Tabor adds online opportunities and graduate studies location

One of the biggest stories at Tabor College in 2019 was the opening of a new location for the School for Graduate studies, and additional online opportunities. Those two programs are now occupying the former Hillsboro Mennonite Brethren Foundation building at 315 S. Lincoln.

And Tabor College president Jules Glanzer reviewed the school’s efforts in the area of graduate studies.

“In 1994, Tabor established a site to reach adults who wanted to complete their degrees in the Wichita area,” he said.

As a result of that, the college launched master’s programs to include:

MBA, which is a master’s degree in business administration, covering a variety of opportunities in marketing, finance, human resources, operations, entrepreneurship and more.

MEI, which is a degree in ministry entrepreneurship and innovation, offering students personalized guidance and strategic leadership skills.

MSN or master’s degree in nursing education is a program designed to help students fill critical workforce needs, and

MED, or master’s degree in education, which helps students to address the diverse needs of learners in a classroom or work environment.

With more and more use of online education in the last decade, Glanzer said the face of education is ever-changing, particularly in a world with rapid technology advancement.

“Although we touched about 3,000 people who have been a part of our various programs, it changed so all students were online in the program, and it didn’t matter where it was located,” Glanzer said. “Our professors were from across the nation, too.”

Frank Johnson, Tabor’s executive vice president of academics and compliance, expressed pleasure with the Hillsboro location.
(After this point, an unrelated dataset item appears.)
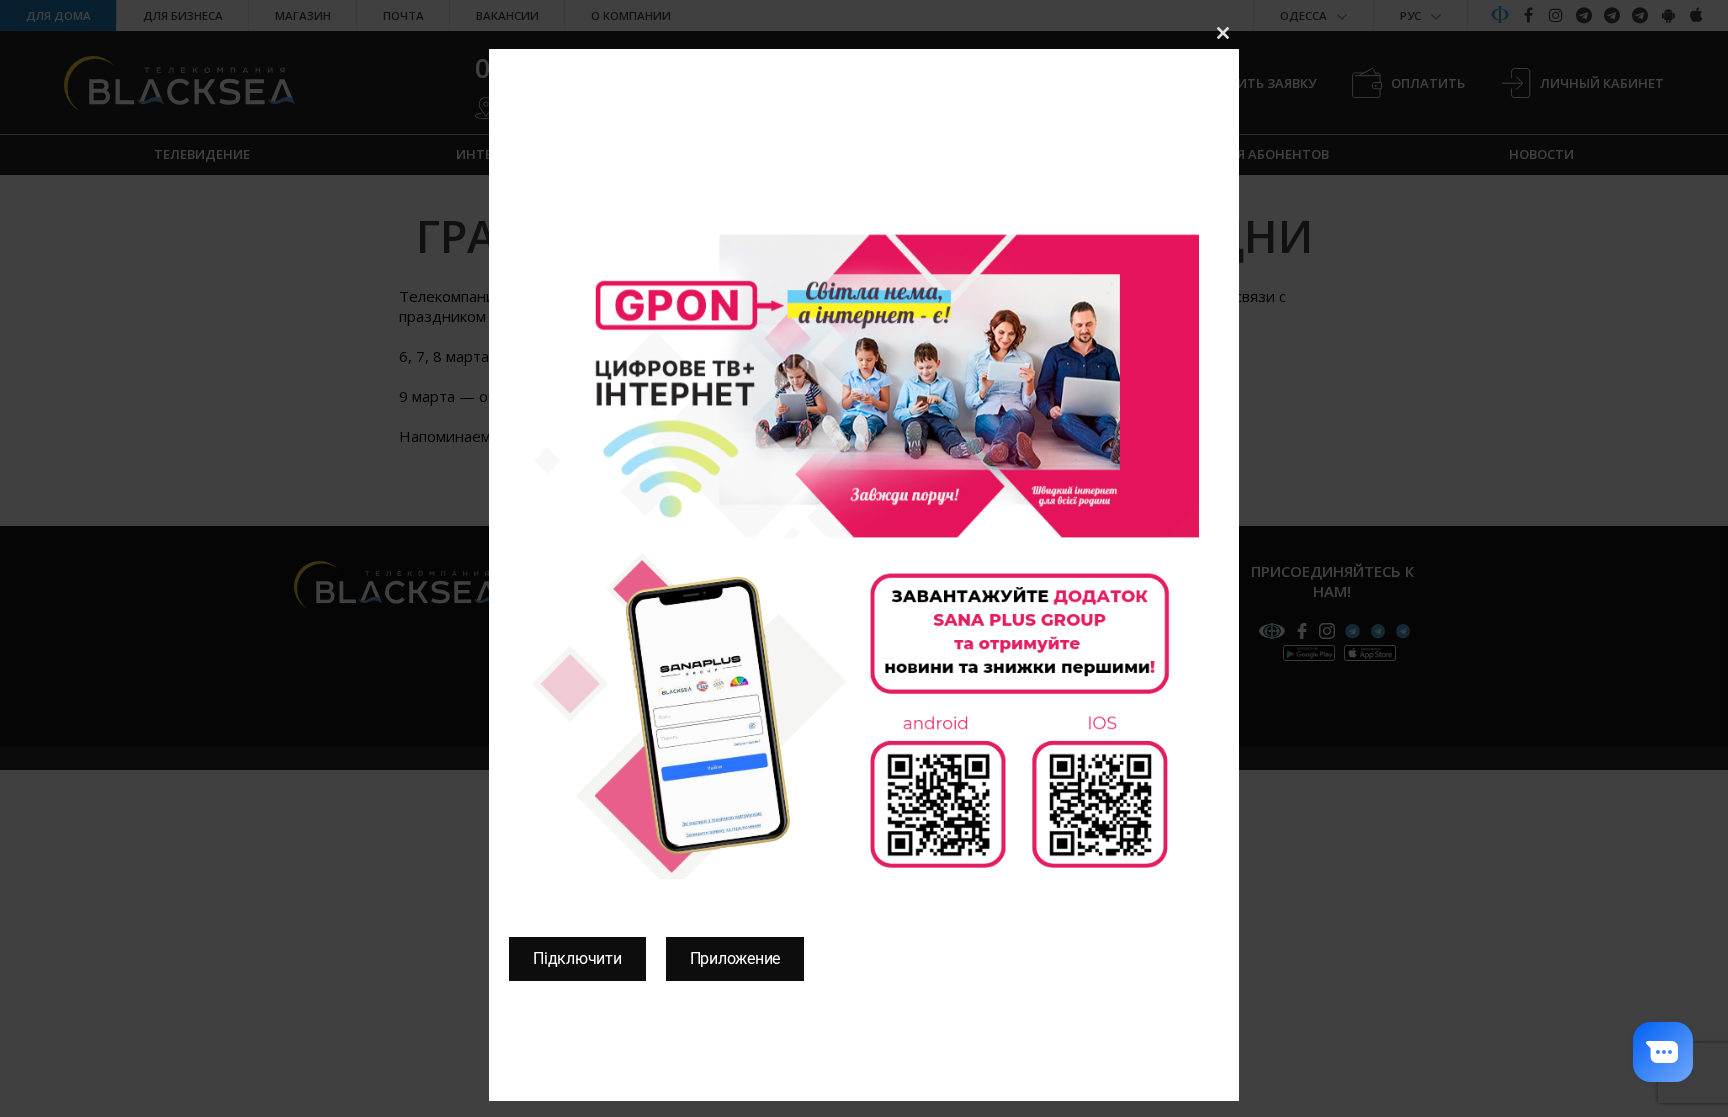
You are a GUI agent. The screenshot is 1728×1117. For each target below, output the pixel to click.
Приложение (735, 958)
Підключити (577, 958)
“I’m especially excited that graduate studies has come home,” he said. “In my opinion, to have the entire college right here in this community is an advantage. We serve not only Kansas, but students from all over the world. We are poised for significant growth in our online graduate programs.”

He also said there are “a number of programs in the hopper,” to include new ministry programs.

Johnson said that, historically, Tabor’s largest program has been nursing, led by director Tammy Stefek.

“More than 60 percent of our (online) graduates have been nurses, whether they be RN-to-BSN students or MSN students,” he added. “We want to expand our portfolio of programs in the coming days, and we look forward to partnering with area businesses and Chamber members to see how we can work together.”

Lauren Ensey, Hillsboro Chamber president, participated in the ribbon cutting, drawing about 80 people from the campus and community.

“I know you are delighted to be back in Hillsboro,” Ensey said about the move. “We are just as delighted for that, too.”

More building projects

Another important step happening on the campus was the groundbreaking ceremony for the new Shari Flaming Welcome Center, which will be located on D Street.

Designed by WDM Architecture, the two-story, 8,400 square-foot facility will be located between the campus library and student center, according to information provided.

And, the building should be ready to use by summer 2020.

“For some time now, we have longed for a new welcome center to make our prospective students and campus guests feel welcomed,” Glanzer said. “And, we desired to create a campus entrance that would provide a positive first impression for our guests and help us create a strong culture of hospitality.”

Funding for the building was provided as a gift by Chuck and Shari Flaming.

“This welcome center is a gift of love, representing a husband’s love for his wife rather than Man’s love, and a couple’s love for the mission and vision of Tabor,” Glanzer said.

Interest in the project surfaced about four years ago, when Chuck Flaming visited the campus and said: “Jules, your welcome center doesn’t look good. You need a new one.”

Glanzer encouraged Flaming to give the project some thought. A few months later, Flaming responded: “My wife was known for hospitality, and was a gracious hostess. People felt welcomed by her. I’d like to give you a welcome center in her honor.”

Glanzer said developing a culture of hospitality is a campus priority.

“The reason for that is so we can impact more students and better fulfill our mission to prepare people for a life of learning and service for Christ and his kingdom.”

Adapting to meet the needs of students

As new technologies and methods become available, the way colleges teach, and are taught must by necessity change. And, for Tabor, while the core principles and basics of education remain, the method by which these are accomplished must adapt to meet the needs of students and the workforce.

Consequently, to ensure the future of Tabor, Glanzer said that in the 2019-20 fiscal year they are adjusting to the right-size while investing in programs and ventures to boost opportunities.

For the past two years, he said, expenses exceeded revenue which meant the college was using reserves and borrowing to take care of operations.

In order to prevent expenses from exceeding revenue for a third consecutive year, the Tabor board of directors approved a series of actions to reduce budget expenses. This included a 2 percent expense reduction from current levels.

Other revenue reducing measures were freezing salaries, relocating Tabor’s online programs from Wichita to the Hillsboro campus and reducing payroll by more than $500,000, Glanzer explained.

Even though a lot of difficult decisions were made, Glanzer said that as 2019 comes to a close, the overall financial position of Tabor College is “solid and strong.”